11. Charges, Taxes and Expenses. Except as otherwise provided in this Section, issuance of certificates for shares of G Preferred Stock shall be made without charge to the Series G Holders for any issue or transfer tax, withholding tax, transfer agent fee or other incidental tax or expense in respect of the issuance of such certificates, all of which taxes and expenses shall be paid by the Company; provided, however, that the Company shall not be required to pay any tax that may be payable in respect of any transfer involved in the registration of any certificates for Common Stock or G Preferred Stock in a name other than that of the Series G Holder. The Series G Holder shall be responsible for all other tax liability that may arise as a result of holding or transferring the G Preferred Stock or receiving shares of Common Stock in respect of the G Preferred Stock.

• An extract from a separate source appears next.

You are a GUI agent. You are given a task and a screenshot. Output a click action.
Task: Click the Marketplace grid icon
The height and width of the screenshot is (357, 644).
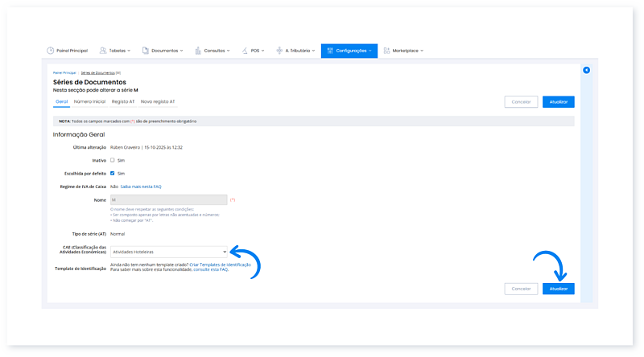point(387,51)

12. Replacement Certificates. If any certificate evidencing G Preferred Stock is mutilated, lost, stolen or destroyed, the Company shall issue or cause to be issued in exchange and substitution for and upon cancellation hereof, or in lieu of and substitution for such certificate, a new certificate, but only upon receipt of evidence reasonably satisfactory to the Company of such loss, theft or destruction and customary and reasonable indemnity, if requested. Applicants for a new certificate under such circumstances shall also comply with such other reasonable regulations and procedures and pay such other reasonable third-party costs as the Company may prescribe.
13. Reservation of Common Stock. The Company covenants that it will at all times reserve and keep available out of the aggregate of its authorized but unissued and otherwise unreserved Common Stock, solely for the purpose of enabling it to issue shares of Common Stock as required hereunder, the number of shares of Common Stock which are then issuable and deliverable upon the conversion of (and otherwise in respect of) all outstanding G Preferred Stock (taking into account the adjustments described in Section 14), free from preemptive rights or any other contingent purchase rights of persons other than the Series G Holder. The Company covenants that all shares of Common Stock so issuable and deliverable shall, upon issuance in
20
accordance with the terms hereof, be duly and validly authorized, issued and fully paid and nonassessable.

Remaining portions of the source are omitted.